Bess looked shocked, but I gave her a cynical look. That could be said about anybody. Tim could have been my son, and the fortune could have meant he'd grow up to be lucky in love. Tim could have been my gerbil, who'd been miserably celibate since Samson accidentally ate Happy last year. It was only coincidence that Tim was my dead husband, the true love of my life, and I wasn't going to remarry.
Bess didn't want to take the pencil, but Alex gave her a look that said, "I'm paying for this. Play it to the hilt." Bess wrote a calligrapher's F and put the pencil down quickly. Smart move. Meer-iam wouldn't know F stood for Frederick, Rick's real name.
But the fortune teller wasn't fooled for a minute. In fact, she didn't even touch the paper before she started speaking. "This one's vibrations are strong," she said dramatically. "He'll give up everything for you. The two of you will be happy together all your lives."
I couldn't believe Bess's luck. Even her fake fortune was perfect. She looked surprised and then blissful, forgetting for a moment this was all a bunch of garbage. Then she must have remembered, because she looked repentant and sad.
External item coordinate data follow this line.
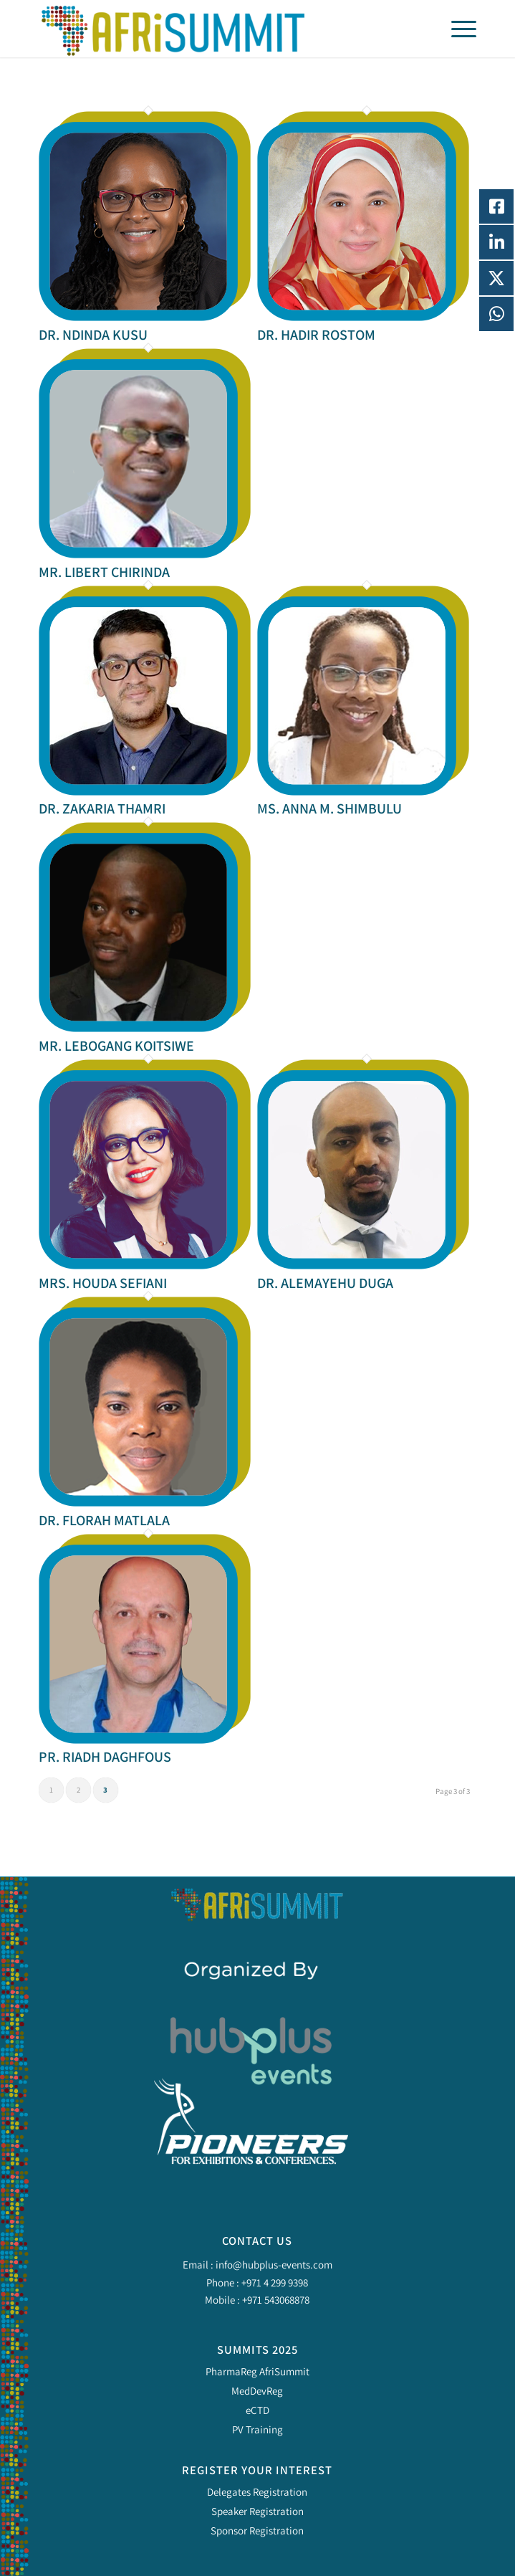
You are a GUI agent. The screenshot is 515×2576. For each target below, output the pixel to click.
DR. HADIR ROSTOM (316, 334)
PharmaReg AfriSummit (257, 2371)
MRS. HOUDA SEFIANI (103, 1283)
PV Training (257, 2429)
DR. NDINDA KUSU (93, 334)
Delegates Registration (257, 2492)
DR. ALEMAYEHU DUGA (325, 1283)
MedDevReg (257, 2391)
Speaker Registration (257, 2511)
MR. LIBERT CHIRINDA (104, 572)
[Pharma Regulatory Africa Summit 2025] (214, 28)
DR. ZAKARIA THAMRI (102, 808)
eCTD (257, 2410)
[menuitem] (456, 28)
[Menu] (456, 28)
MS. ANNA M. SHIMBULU (329, 808)
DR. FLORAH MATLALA (104, 1520)
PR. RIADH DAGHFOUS (105, 1756)
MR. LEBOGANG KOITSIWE (116, 1045)
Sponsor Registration (257, 2530)
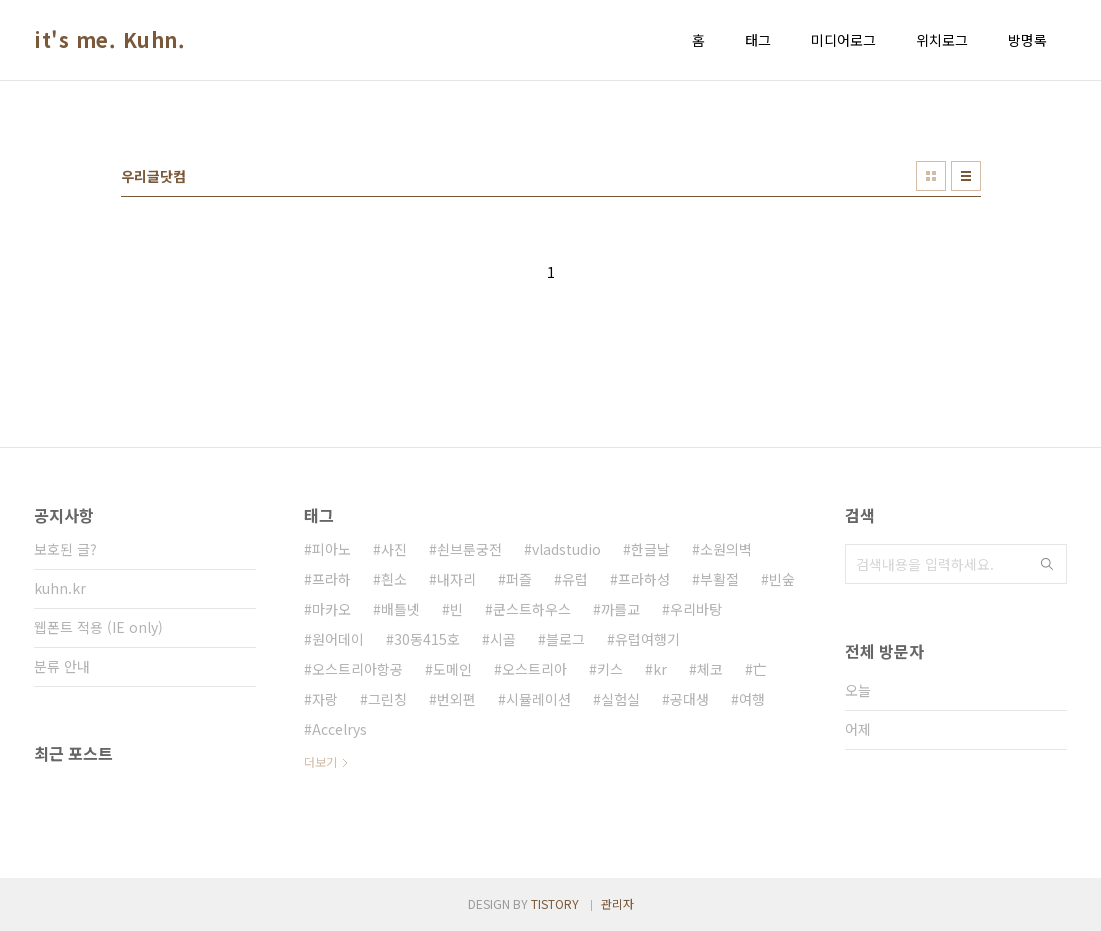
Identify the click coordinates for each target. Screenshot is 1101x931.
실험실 (620, 699)
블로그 (565, 639)
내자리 (456, 579)
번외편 (456, 699)
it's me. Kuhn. (109, 40)
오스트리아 (534, 669)
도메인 (452, 669)
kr (660, 669)
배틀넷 (400, 609)
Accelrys (339, 729)
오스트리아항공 (357, 669)
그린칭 (387, 699)
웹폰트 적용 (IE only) (98, 627)
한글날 (650, 549)
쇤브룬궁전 (469, 549)
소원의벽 (726, 549)
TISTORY (555, 903)
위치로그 (942, 40)
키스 (610, 669)
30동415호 (427, 639)
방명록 (1027, 40)
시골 (503, 639)
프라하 (331, 579)
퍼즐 (519, 579)
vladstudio (566, 549)
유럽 (575, 579)
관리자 (617, 903)
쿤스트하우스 (532, 609)
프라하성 (644, 579)
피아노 (331, 549)
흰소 (394, 579)
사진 (394, 549)
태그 (758, 40)
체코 (710, 669)
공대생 (689, 699)
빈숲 (782, 579)
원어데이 (338, 639)
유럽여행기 (647, 639)
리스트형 (966, 176)
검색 (1047, 564)
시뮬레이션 (538, 699)
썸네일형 (931, 176)
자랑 (325, 699)
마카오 (331, 609)
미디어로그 (843, 40)
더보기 (320, 761)
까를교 (620, 609)
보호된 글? (65, 549)
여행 (752, 699)
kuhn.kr (60, 588)
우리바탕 (696, 609)
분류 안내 (62, 666)
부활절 (719, 579)
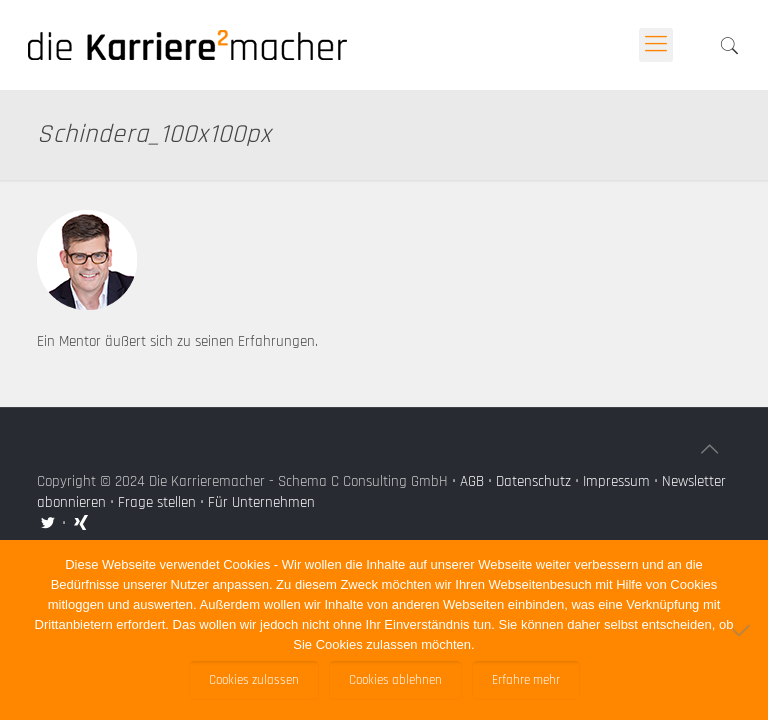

Alex paid Meer-iam $30 (Utah's witch didn't take a Visa gold card, but she did accept personal checks), and we laughed all the way home. Bess relaxed as soon as we were back in the car, and even she had a few observations about the fortune teller. By the time Alex dropped Bess off at her house, she seemed to have put the whole thing behind her.
I would have forgotten it too, if not for Alex. As soon as we got inside her house, she took off her shoes and inspected her toes. They looked like toes to me - purely functional. They were square and sturdy, and the big one on the left had a few squiggly hairs Alex had forgotten to remove. But the chief drawback was the color. Like the rest of Alex, her toes were that brownish yellow shade you get from tanning beds. They'd look putrid in purple nail polish.
Alex knew it as soon as I did. "This is ridiculous. I'd even wear the stuff if I thought it'd help, but it isn't me. I'd look like a fruitcake. Ethan doesn't notice colors. Pink is close enough." She rooted through her dresser until she found day-glo pink polish, the color she always wore. The chemical smell made my nose itch.
That was the end of the fortune teller, but it was not the end of Alex's worries about Ethan.